The guidance is set out in full below:
- This guidance applies to family proceedings in the Court of Appeal (Civil
Division), the High Court of Justice and the Family Court. It is issued as
guidance (not as a practice direction) by the President of the Family Division,
as Head of Family Justice. It is issued in light of the coming into force on 6
April 2023 of new rules and a practice direction relating to the attendance at
any court hearing of independent domestic violence advisers/independent
sexual violence advisers as support to litigants at all levels of the Family
Court.
- An independent domestic violence adviser (IDVA) or independent sexual
violence adviser (ISVA) is an independent adviser, however described, who
works with people (whether adults or children) who have experienced or are
said to have experienced domestic abuse (in the case of an IDVA) or rape
and/or sexual assault (in the case of an ISVA) by providing them with
support, advice and help.
The Right to Reasonable Assistance - A litigant may have support, advice and help from an IDVA or ISVA but an
IDVA or ISVA is not a legal representative or McKenzie Friend. An IDVA or
ISVA has no right to act as an advocate or to carry out the conduct of
litigation.
What IDVAs or ISVAs may do - An IDVA or ISVA may: i) provide practical, emotional or moral support for a
litigant; ii) provide assistance and support to engage with the court process
as well as with out of court discussions; and iii) help in dealing with
authorities or other support services.
What IDVAs or ISVAs may not do - IDVAs or ISVAs may not: i) act as the litigant’s agent in relation to the
proceedings; ii) manage a litigant’s case outside court, for example by signing court documents; iii) address the court, make oral submissions or examine witnesses. - An IDVA or ISVA does not have a right of audience or a right to conduct
litigation. It is a criminal offence to exercise a right of audience or to conduct
litigation unless properly qualified and authorised to do so by an appropriate
regulatory body or, in the case of an otherwise unqualified or unauthorised
individual (i.e., a lay individual including a McKenzie Friend), the court
grants such a right on a case-by-case basis.
Support from an IDVA or ISVA at Court - Any party to family proceedings who is receiving support from an IDVA or
ISVA has the right to receive that support at any hearing, subject to the court’s power to direct otherwise.
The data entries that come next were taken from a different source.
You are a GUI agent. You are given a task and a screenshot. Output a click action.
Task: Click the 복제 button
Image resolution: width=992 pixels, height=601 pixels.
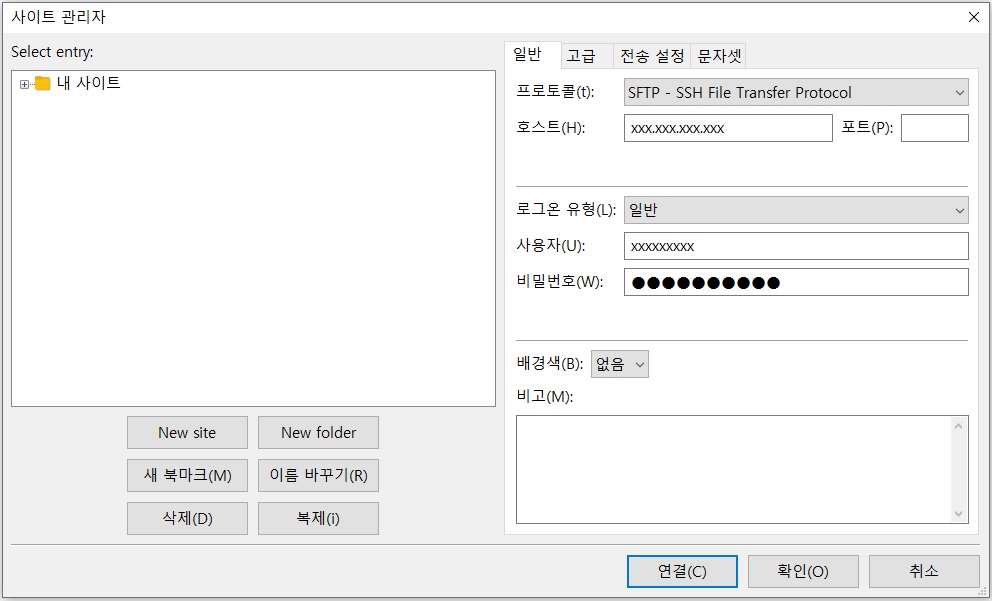(x=318, y=519)
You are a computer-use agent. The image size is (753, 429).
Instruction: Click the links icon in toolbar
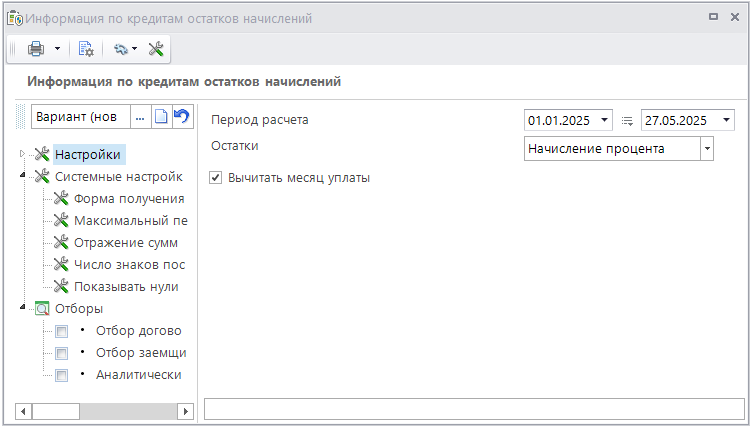(121, 48)
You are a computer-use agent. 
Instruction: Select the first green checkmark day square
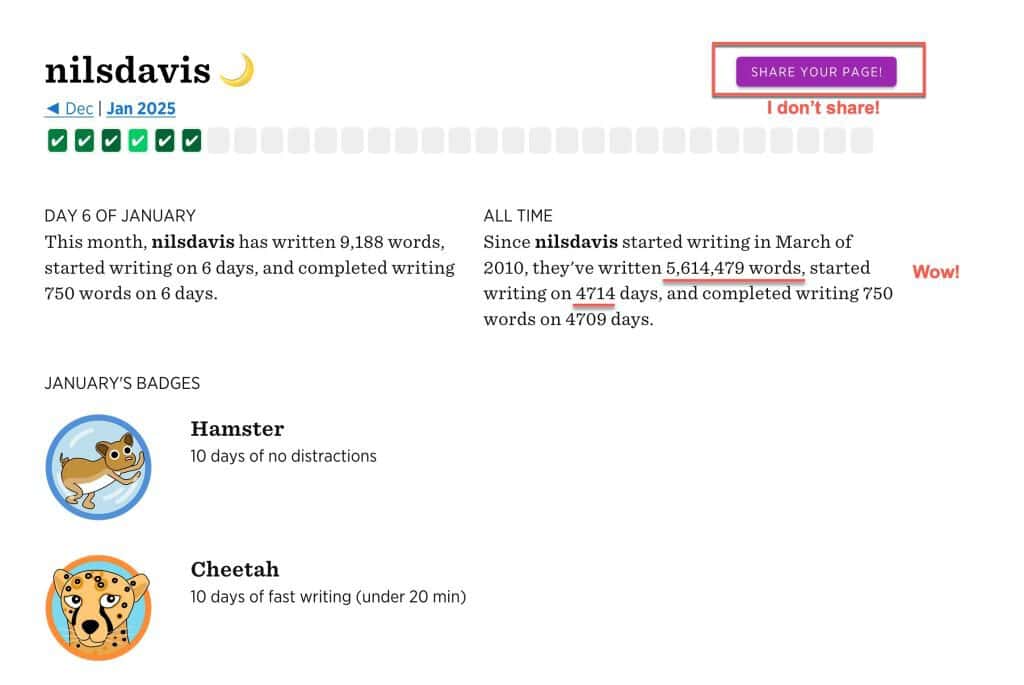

The court retains the power to refuse to permit attendance at a hearing and may do so where it is satisfied that it is not in the interests of justice for the IDVA or ISVA to be present or continue to be present at a hearing. - For the avoidance of doubt, any party to family proceedings who is receiving
support from an IDVA or ISVA has the right to receive support from the IDVA
or ISVA at court, both before or after a hearing. - A litigant who wishes to receive support from an IDVA or ISVA should inform
the judge as soon as possible indicating who the IDVA or ISVA will be. The
proposed IDVA or ISVA must provide their name and details of the
organisation for which they work, together with an assurance that they
understand the confidential nature of the proceedings. If the court considers that there might be grounds for circumscribing the right to receive support from an IDVA or ISVA at a hearing or a party objects to the presence of an IDVA or ISVA at a hearing, it is not for the person receiving IDVA or ISVA support to justify the exercise of their right to receive such
support. It is for the court or the objecting party to provide sufficient reasons why the litigant should not receive such support during a hearing. - When considering whether to refuse an IDVA or ISVA permission to be
present at a hearing, the right to a fair trial is engaged. The matter should be
considered carefully by the court. The person opposed to the presence of the
IDVA or ISVA should explain clearly what their objections are. The person
receiving IDVA or ISVA support should be given a reasonable opportunity to
explain why the IDVA or ISVA should continue to be present. The proposed
IDVA or ISVA should not be excluded from the hearing at which permission
to attend is determined. - The court may refuse to allow a litigant to exercise the right to receive support from an IDVA or ISVA at the start of a hearing if the court is satisfied that it is not in the interests of justice for the IDVA or ISVA to be present, or continue to be present, at the hearing.
- A decision by the court not to curtail support at a hearing from an IDVA or
ISVA should be adhered to, unless there is subsequent misconduct during a
hearing by the IDVA or ISVA. - If the court does restrict a litigant’s right to an IDVA or ISVA during a hearing, it should give a short judgment setting out the reasons why it has curtailed the right to support during a hearing. A litigant may seek permission to appeal such a decision. IDVAs or ISVAs have no standing to do so.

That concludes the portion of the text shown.